As circunstâncias extraordinárias relacionadas com o covid-19 afetam diretamente os contratos de concessão.

27/3/2020

 

Objeto

As circunstâncias extraordinárias relacionadas com o covid-19 afetam diretamente os contratos de concessão. Há uma multiplicidade de fatores que se conjugam, alguns derivados dos fatos, outros das medidas estatais adotadas para fazer frente a eles.

A amplitude assumida pela crise e a velocidade com que se alteram as condições impõem às concessionárias condutas incontornáveis. No âmbito dos contratos de concessão, a situação implica o rompimento da equação econômico-financeira e o direito à sua recomposição.

Contexto

A propagação do coronavírus Covid-19 assumiu dimensão pública sem precedentes modernos. Tal como em ocasiões anteriores, como o surto de H1N1 em 2009, a OMS - Organização Mundial da Saúde declarou seu caráter de pandemia em 11 de março de 2020.
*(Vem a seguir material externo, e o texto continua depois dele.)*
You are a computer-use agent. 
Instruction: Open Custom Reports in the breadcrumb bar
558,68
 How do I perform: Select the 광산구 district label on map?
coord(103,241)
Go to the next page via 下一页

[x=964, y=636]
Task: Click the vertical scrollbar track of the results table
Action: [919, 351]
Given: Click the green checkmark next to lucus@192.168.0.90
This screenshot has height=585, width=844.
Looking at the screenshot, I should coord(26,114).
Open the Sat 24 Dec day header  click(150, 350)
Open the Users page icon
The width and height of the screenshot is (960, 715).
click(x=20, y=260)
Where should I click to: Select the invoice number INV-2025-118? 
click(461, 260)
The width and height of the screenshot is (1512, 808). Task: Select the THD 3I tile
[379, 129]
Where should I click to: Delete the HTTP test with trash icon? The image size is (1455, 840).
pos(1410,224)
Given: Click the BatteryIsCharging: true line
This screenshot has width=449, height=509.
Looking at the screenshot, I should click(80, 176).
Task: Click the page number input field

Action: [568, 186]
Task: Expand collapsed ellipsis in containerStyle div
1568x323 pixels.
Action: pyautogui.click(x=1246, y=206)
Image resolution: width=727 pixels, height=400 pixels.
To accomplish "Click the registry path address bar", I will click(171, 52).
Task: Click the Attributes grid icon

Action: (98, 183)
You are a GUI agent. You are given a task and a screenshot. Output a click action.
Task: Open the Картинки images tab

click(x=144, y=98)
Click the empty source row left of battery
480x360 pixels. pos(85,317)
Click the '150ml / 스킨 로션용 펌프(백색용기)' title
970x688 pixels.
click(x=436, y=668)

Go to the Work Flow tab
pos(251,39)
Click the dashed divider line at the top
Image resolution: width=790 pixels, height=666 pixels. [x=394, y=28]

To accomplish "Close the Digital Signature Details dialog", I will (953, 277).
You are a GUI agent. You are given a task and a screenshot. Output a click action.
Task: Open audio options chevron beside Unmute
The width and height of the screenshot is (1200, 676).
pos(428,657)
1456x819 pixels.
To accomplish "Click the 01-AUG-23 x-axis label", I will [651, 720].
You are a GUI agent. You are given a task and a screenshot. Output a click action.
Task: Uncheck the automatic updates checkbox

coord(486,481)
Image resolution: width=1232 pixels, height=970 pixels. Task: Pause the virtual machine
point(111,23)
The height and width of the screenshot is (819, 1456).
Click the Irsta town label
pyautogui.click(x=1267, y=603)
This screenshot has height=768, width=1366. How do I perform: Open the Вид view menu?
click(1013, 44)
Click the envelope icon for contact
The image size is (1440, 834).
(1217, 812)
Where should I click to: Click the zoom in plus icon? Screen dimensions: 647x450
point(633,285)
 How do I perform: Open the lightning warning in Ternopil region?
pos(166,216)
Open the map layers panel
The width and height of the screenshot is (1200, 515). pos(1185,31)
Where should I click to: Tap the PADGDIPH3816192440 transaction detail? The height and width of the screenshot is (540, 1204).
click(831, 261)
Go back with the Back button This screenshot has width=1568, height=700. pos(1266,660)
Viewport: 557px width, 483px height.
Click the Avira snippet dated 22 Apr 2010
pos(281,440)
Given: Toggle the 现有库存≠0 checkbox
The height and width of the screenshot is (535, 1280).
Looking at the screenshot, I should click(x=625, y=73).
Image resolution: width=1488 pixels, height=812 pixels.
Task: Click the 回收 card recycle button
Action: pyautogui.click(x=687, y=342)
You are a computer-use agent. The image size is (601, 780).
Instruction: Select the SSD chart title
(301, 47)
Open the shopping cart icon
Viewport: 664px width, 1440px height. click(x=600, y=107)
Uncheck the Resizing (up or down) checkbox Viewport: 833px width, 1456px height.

Uma conjugação de circunstâncias possivelmente relacionadas com a doença em si, a facilidade da troca de informações e as características demográficas da população atingida tornaram-na um fenômeno de gravidade inquestionável.

A percepção de insegurança em face da crise provocou reações intensas de governos em todo o mundo. No Brasil, surgiram atos estatais de várias naturezas e efeitos.

A lei 13.979, depois alterada pela MP 926 e regulamentada pelo decreto 10.282, pretendeu coordenar os esforços do Poder Público na reação à crise. Mas competências públicas vêm sendo invocadas também por estados e municípios, agências reguladoras e outros entes, de modo legítimo e proporcional ou não, para adotar medidas de contenção do contágio, de quarentena ou de garantia de estruturas mínimas de saúde.

Qualquer que seja a explicação para a origem da crise, seus efeitos atuais e futuros são reais, graves e possivelmente duradouros, resultantes de circunstâncias extraordinárias, imprevisíveis, alheias ao controle dos particulares e em grande medida vinculadas a iniciativas estatais.

Matriz contratual de risco

Cada contrato de concessão, implícita ou explicitamente, contém uma alocação de riscos. A alocação ideal (ótima) é a que atribui o risco à parte que tem melhores condições de gerenciá-lo.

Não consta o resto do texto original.